The exercise: Could you give the lines of the listing below as a numbered list, starting at the line that contains "At what coordinates should I click to accomplish: Click the WTI" and ending at the listing's last line, and leave out any blank lines?

-------

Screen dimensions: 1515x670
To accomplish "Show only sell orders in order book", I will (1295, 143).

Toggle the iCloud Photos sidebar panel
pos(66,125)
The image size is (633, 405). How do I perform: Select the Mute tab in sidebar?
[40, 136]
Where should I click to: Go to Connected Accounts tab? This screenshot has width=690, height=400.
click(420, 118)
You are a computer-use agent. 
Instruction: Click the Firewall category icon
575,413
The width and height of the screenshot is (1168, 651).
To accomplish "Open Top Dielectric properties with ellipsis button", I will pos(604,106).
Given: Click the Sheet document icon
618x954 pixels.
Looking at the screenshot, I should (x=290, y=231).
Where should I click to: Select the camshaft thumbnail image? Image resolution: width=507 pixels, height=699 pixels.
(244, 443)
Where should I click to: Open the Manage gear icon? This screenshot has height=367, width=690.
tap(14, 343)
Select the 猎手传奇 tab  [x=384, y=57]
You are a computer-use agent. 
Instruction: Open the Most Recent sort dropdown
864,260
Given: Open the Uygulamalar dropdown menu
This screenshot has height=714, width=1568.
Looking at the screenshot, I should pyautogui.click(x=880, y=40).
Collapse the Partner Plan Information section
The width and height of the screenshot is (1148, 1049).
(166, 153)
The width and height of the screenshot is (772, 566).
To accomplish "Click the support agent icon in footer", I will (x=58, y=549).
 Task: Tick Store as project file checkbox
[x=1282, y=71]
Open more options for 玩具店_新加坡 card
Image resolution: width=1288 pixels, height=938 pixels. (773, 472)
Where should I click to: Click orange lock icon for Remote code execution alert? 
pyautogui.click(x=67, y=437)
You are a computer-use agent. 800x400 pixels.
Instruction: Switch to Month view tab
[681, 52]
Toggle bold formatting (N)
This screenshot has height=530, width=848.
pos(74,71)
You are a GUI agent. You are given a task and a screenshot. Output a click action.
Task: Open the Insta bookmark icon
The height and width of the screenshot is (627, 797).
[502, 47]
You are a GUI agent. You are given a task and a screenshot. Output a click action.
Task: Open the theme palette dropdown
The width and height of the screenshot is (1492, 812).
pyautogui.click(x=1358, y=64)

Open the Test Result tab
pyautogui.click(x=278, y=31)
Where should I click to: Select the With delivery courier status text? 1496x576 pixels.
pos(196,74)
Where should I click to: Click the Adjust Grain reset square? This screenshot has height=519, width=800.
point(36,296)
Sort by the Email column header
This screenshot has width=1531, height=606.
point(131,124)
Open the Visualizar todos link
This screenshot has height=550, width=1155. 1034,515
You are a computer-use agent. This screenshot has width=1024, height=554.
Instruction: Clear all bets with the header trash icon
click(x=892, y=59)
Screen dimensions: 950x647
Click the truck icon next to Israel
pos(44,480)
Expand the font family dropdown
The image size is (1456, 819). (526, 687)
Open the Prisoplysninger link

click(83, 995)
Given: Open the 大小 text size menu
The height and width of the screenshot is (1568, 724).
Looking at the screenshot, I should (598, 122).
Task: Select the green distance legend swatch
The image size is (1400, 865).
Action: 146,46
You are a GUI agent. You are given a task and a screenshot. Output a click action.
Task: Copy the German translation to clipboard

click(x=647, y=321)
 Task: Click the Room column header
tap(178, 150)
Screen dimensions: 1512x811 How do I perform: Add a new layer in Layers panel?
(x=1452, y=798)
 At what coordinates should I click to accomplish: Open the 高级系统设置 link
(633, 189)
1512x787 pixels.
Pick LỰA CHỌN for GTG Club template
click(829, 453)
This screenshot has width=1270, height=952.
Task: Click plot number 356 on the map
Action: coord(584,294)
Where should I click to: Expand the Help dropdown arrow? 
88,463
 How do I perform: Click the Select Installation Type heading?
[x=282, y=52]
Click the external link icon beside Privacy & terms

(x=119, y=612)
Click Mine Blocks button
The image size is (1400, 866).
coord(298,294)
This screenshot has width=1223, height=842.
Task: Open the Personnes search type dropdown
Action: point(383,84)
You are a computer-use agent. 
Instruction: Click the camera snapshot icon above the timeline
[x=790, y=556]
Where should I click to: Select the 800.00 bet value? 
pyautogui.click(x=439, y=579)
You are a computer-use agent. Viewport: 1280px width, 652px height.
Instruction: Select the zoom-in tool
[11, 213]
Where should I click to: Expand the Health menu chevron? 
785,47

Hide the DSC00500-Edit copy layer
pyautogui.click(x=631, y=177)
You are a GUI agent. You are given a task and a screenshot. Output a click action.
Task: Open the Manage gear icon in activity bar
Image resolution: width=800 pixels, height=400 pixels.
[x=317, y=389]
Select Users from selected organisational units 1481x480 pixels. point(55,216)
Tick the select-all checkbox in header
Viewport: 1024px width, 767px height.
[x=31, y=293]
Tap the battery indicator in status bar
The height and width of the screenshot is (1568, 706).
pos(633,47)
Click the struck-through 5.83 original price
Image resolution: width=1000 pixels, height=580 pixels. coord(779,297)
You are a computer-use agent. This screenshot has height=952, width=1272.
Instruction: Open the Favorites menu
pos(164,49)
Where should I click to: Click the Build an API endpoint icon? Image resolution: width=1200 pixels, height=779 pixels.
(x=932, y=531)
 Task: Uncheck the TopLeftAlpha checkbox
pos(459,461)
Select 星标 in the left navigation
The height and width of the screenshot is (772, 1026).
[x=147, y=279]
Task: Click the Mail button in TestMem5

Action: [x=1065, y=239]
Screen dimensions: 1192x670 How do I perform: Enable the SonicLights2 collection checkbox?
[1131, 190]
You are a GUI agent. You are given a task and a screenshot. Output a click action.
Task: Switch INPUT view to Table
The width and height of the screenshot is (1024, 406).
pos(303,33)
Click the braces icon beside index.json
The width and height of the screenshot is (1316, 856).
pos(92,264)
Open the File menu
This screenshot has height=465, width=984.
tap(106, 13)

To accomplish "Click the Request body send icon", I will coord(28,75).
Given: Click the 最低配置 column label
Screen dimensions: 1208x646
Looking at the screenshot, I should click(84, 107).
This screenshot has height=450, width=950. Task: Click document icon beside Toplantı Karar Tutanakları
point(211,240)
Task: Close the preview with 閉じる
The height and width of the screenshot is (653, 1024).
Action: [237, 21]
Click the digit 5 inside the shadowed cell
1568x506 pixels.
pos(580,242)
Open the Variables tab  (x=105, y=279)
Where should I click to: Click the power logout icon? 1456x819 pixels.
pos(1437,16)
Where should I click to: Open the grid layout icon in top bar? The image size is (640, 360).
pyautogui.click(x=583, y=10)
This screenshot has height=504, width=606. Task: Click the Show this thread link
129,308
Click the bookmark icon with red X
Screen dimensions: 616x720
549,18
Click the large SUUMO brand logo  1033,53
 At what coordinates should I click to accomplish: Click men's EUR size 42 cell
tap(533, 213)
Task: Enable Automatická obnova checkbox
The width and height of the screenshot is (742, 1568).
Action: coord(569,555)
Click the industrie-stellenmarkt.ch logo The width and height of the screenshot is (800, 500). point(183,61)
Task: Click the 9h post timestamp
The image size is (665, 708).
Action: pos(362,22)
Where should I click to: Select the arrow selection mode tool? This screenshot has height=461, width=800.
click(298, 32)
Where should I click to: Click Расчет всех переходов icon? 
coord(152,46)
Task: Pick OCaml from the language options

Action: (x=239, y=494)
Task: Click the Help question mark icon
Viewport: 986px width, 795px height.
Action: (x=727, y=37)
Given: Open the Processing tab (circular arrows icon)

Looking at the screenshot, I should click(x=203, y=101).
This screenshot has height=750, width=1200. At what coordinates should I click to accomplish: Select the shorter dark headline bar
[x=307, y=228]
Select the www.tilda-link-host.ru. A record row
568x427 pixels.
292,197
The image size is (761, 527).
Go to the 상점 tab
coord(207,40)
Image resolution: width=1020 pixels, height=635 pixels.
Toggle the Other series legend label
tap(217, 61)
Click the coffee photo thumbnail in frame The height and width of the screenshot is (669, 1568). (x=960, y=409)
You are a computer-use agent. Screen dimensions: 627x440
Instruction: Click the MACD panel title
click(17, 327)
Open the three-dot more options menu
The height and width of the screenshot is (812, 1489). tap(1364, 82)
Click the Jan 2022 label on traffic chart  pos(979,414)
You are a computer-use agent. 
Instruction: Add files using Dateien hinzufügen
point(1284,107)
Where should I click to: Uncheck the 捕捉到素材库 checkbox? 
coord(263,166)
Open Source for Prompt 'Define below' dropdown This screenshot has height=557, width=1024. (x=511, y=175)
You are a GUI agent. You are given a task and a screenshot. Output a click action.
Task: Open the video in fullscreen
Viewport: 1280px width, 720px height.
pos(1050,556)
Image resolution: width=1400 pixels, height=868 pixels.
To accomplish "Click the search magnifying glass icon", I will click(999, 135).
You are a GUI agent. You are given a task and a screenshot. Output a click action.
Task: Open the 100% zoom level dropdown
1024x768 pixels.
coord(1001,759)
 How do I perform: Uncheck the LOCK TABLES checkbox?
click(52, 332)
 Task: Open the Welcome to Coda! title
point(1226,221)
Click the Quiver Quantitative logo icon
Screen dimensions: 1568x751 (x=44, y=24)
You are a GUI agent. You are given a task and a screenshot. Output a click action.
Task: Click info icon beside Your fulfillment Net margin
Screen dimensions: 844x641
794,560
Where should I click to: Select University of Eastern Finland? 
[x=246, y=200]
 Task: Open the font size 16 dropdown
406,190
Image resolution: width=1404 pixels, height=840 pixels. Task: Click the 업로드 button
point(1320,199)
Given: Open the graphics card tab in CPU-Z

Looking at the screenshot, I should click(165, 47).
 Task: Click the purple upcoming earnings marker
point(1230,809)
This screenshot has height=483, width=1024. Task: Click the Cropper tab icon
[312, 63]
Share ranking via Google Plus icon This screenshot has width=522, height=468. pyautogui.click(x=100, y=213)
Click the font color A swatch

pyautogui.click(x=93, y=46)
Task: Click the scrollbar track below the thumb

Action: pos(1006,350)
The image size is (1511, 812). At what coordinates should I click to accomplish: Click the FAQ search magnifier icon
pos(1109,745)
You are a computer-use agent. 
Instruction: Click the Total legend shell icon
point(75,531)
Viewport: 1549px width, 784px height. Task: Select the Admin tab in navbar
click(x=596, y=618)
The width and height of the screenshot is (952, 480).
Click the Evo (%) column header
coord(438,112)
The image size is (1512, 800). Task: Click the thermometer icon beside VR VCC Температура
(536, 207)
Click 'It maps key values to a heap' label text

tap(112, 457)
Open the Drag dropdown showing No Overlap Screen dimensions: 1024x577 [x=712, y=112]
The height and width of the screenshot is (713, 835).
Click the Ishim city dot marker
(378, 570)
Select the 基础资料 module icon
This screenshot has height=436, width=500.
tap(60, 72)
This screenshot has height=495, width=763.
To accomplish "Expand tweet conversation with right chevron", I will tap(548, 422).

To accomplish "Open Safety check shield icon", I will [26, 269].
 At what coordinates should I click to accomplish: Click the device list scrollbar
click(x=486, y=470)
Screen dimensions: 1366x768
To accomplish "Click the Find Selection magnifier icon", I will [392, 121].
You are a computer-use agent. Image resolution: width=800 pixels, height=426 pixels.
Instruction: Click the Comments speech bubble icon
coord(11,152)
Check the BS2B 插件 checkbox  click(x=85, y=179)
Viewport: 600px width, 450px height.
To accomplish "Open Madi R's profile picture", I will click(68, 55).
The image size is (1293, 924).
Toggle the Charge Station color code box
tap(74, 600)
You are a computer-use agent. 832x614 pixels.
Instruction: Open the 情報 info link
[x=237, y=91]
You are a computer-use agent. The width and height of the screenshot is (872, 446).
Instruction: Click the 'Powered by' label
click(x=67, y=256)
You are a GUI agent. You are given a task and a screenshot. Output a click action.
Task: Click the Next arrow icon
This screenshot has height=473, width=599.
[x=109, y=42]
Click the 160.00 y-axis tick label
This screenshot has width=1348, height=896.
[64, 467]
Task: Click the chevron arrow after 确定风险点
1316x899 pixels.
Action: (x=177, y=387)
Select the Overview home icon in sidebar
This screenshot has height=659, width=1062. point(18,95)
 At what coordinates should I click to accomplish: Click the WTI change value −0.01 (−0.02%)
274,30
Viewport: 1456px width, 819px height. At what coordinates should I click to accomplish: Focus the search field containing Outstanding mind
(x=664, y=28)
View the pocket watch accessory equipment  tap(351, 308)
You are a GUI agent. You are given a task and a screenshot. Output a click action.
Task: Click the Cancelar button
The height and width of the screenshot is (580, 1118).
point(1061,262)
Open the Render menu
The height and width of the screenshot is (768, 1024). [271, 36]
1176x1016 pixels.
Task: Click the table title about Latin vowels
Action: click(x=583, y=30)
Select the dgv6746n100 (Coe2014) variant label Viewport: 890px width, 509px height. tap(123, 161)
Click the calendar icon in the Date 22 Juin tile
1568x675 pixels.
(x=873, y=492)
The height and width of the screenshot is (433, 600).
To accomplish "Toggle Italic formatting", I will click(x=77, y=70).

-------

Exercise output:
1.  At what coordinates should I click to accomplish: Click the WTI change value −0.01 (−0.02%)
2. 274,30
3. Viewport: 1456px width, 819px height. At what coordinates should I click to accomplish: Focus the search field containing Outstanding mind
4. (x=664, y=28)
5. View the pocket watch accessory equipment  tap(351, 308)
6. You are a GUI agent. You are given a task and a screenshot. Output a click action.
7. Task: Click the Cancelar button
8. The height and width of the screenshot is (580, 1118).
9. point(1061,262)
10. Open the Render menu
11. The height and width of the screenshot is (768, 1024). [271, 36]
12. 1176x1016 pixels.
13. Task: Click the table title about Latin vowels
14. Action: click(x=583, y=30)
15. Select the dgv6746n100 (Coe2014) variant label Viewport: 890px width, 509px height. tap(123, 161)
16. Click the calendar icon in the Date 22 Juin tile
17. 1568x675 pixels.
18. (x=873, y=492)
19. The height and width of the screenshot is (433, 600).
20. To accomplish "Toggle Italic formatting", I will click(x=77, y=70).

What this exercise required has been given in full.